Records for locating described items
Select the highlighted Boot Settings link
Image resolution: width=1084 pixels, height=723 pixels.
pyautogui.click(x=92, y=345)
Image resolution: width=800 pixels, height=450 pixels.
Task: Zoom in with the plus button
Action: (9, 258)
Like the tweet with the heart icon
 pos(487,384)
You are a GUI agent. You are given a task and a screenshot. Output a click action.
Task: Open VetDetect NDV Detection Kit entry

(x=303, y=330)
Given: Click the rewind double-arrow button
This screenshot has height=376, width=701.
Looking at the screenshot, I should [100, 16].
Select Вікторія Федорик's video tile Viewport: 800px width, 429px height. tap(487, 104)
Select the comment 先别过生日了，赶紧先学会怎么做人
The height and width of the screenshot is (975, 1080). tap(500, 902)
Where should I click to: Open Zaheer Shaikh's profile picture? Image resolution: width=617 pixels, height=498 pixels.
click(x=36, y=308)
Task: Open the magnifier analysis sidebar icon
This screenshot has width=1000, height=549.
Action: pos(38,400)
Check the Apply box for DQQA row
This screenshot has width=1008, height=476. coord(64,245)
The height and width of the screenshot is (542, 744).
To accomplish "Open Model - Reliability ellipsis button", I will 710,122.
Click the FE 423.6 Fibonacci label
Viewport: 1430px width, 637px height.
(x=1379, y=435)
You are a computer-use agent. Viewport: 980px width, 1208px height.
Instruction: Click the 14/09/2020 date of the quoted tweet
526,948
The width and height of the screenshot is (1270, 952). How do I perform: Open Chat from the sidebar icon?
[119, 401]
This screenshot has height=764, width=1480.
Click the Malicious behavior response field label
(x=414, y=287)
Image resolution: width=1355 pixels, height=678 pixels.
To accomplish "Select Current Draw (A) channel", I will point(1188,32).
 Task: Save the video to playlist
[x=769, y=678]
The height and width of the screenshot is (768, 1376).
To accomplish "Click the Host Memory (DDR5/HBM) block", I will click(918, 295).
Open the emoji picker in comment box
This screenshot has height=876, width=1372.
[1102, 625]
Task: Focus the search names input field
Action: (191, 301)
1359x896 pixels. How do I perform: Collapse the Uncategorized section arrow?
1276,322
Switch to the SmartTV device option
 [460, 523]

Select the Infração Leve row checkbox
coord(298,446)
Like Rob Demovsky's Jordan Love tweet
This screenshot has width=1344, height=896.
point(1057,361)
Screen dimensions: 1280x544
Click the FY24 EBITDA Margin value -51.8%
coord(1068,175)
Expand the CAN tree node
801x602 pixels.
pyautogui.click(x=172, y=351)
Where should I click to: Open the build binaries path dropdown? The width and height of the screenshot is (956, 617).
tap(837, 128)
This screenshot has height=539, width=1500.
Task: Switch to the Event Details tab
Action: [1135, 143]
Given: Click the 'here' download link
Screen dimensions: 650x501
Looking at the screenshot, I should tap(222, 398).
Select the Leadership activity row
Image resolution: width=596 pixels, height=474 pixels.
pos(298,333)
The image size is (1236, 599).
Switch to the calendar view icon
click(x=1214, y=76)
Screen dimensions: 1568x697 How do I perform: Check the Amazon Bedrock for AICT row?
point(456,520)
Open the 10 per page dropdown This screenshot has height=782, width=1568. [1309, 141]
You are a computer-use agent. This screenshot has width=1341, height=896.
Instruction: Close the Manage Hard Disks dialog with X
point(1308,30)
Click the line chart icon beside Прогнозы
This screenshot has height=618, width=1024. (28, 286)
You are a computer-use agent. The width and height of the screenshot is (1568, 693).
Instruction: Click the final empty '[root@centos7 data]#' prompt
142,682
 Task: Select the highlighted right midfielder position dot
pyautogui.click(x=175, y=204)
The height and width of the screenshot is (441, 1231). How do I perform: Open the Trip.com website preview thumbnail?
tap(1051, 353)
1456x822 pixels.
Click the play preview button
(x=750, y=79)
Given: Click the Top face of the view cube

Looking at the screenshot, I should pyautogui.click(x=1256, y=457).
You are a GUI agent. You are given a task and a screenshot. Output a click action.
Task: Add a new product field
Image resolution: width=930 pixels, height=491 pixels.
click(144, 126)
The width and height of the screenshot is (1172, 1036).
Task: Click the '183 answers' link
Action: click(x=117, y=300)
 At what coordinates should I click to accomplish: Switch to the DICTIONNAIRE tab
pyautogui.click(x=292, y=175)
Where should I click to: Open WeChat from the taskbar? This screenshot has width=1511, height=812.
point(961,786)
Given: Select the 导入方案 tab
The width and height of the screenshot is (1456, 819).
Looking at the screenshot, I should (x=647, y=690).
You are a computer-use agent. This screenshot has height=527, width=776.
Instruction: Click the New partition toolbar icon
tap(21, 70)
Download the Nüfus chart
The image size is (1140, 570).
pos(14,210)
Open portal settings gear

Required work:
Format the whole listing above as a JSON array of strings, one string per line, leaving out any blank lines.

Full response:
[
  "Select the highlighted Boot Settings link",
  "Image resolution: width=1084 pixels, height=723 pixels.",
  "pyautogui.click(x=92, y=345)",
  "Image resolution: width=800 pixels, height=450 pixels.",
  "Task: Zoom in with the plus button",
  "Action: (9, 258)",
  "Like the tweet with the heart icon",
  " pos(487,384)",
  "You are a GUI agent. You are given a task and a screenshot. Output a click action.",
  "Task: Open VetDetect NDV Detection Kit entry",
  "(x=303, y=330)",
  "Given: Click the rewind double-arrow button",
  "This screenshot has height=376, width=701.",
  "Looking at the screenshot, I should [100, 16].",
  "Select Вікторія Федорик's video tile Viewport: 800px width, 429px height. tap(487, 104)",
  "Select the comment 先别过生日了，赶紧先学会怎么做人",
  "The height and width of the screenshot is (975, 1080). tap(500, 902)",
  "Where should I click to: Open Zaheer Shaikh's profile picture? Image resolution: width=617 pixels, height=498 pixels.",
  "click(x=36, y=308)",
  "Task: Open the magnifier analysis sidebar icon",
  "This screenshot has width=1000, height=549.",
  "Action: pos(38,400)",
  "Check the Apply box for DQQA row",
  "This screenshot has width=1008, height=476. coord(64,245)",
  "The height and width of the screenshot is (542, 744).",
  "To accomplish \"Open Model - Reliability ellipsis button\", I will 710,122.",
  "Click the FE 423.6 Fibonacci label",
  "Viewport: 1430px width, 637px height.",
  "(x=1379, y=435)",
  "You are a computer-use agent. Viewport: 980px width, 1208px height.",
  "Instruction: Click the 14/09/2020 date of the quoted tweet",
  "526,948",
  "The width and height of the screenshot is (1270, 952). How do I perform: Open Chat from the sidebar icon?",
  "[119, 401]",
  "This screenshot has height=764, width=1480.",
  "Click the Malicious behavior response field label",
  "(x=414, y=287)",
  "Image resolution: width=1355 pixels, height=678 pixels.",
  "To accomplish \"Select Current Draw (A) channel\", I will point(1188,32).",
  " Task: Save the video to playlist",
  "[x=769, y=678]",
  "The height and width of the screenshot is (768, 1376).",
  "To accomplish \"Click the Host Memory (DDR5/HBM) block\", I will click(918, 295).",
  "Open the emoji picker in comment box",
  "This screenshot has height=876, width=1372.",
  "[1102, 625]",
  "Task: Focus the search names input field",
  "Action: (191, 301)",
  "1359x896 pixels. How do I perform: Collapse the Uncategorized section arrow?",
  "1276,322",
  "Switch to the SmartTV device option",
  " [460, 523]",
  "Select the Infração Leve row checkbox",
  "coord(298,446)",
  "Like Rob Demovsky's Jordan Love tweet",
  "This screenshot has width=1344, height=896.",
  "point(1057,361)",
  "Screen dimensions: 1280x544",
  "Click the FY24 EBITDA Margin value -51.8%",
  "coord(1068,175)",
  "Expand the CAN tree node",
  "801x602 pixels.",
  "pyautogui.click(x=172, y=351)",
  "Where should I click to: Open the build binaries path dropdown? The width and height of the screenshot is (956, 617).",
  "tap(837, 128)",
  "This screenshot has height=539, width=1500.",
  "Task: Switch to the Event Details tab",
  "Action: [1135, 143]",
  "Given: Click the 'here' download link",
  "Screen dimensions: 650x501",
  "Looking at the screenshot, I should tap(222, 398).",
  "Select the Leadership activity row",
  "Image resolution: width=596 pixels, height=474 pixels.",
  "pos(298,333)",
  "The image size is (1236, 599).",
  "Switch to the calendar view icon",
  "click(x=1214, y=76)",
  "Screen dimensions: 1568x697 How do I perform: Check the Amazon Bedrock for AICT row?",
  "point(456,520)",
  "Open the 10 per page dropdown This screenshot has height=782, width=1568. [1309, 141]",
  "You are a computer-use agent. This screenshot has width=1341, height=896.",
  "Instruction: Close the Manage Hard Disks dialog with X",
  "point(1308,30)",
  "Click the line chart icon beside Прогнозы",
  "This screenshot has height=618, width=1024. (28, 286)",
  "You are a computer-use agent. The width and height of the screenshot is (1568, 693).",
  "Instruction: Click the final empty '[root@centos7 data]#' prompt",
  "142,682",
  " Task: Select the highlighted right midfielder position dot",
  "pyautogui.click(x=175, y=204)",
  "The height and width of the screenshot is (441, 1231). How do I perform: Open the Trip.com website preview thumbnail?",
  "tap(1051, 353)",
  "1456x822 pixels.",
  "Click the play preview button",
  "(x=750, y=79)",
  "Given: Click the Top face of the view cube",
  "Looking at the screenshot, I should pyautogui.click(x=1256, y=457).",
  "You are a GUI agent. You are given a task and a screenshot. Output a click action.",
  "Task: Add a new product field",
  "Image resolution: width=930 pixels, height=491 pixels.",
  "click(144, 126)",
  "The width and height of the screenshot is (1172, 1036).",
  "Task: Click the '183 answers' link",
  "Action: click(x=117, y=300)",
  " At what coordinates should I click to accomplish: Switch to the DICTIONNAIRE tab",
  "pyautogui.click(x=292, y=175)",
  "Where should I click to: Open WeChat from the taskbar? This screenshot has width=1511, height=812.",
  "point(961,786)",
  "Given: Select the 导入方案 tab",
  "The width and height of the screenshot is (1456, 819).",
  "Looking at the screenshot, I should (x=647, y=690).",
  "You are a computer-use agent. This screenshot has height=527, width=776.",
  "Instruction: Click the New partition toolbar icon",
  "tap(21, 70)",
  "Download the Nüfus chart",
  "The image size is (1140, 570).",
  "pos(14,210)",
  "Open portal settings gear"
]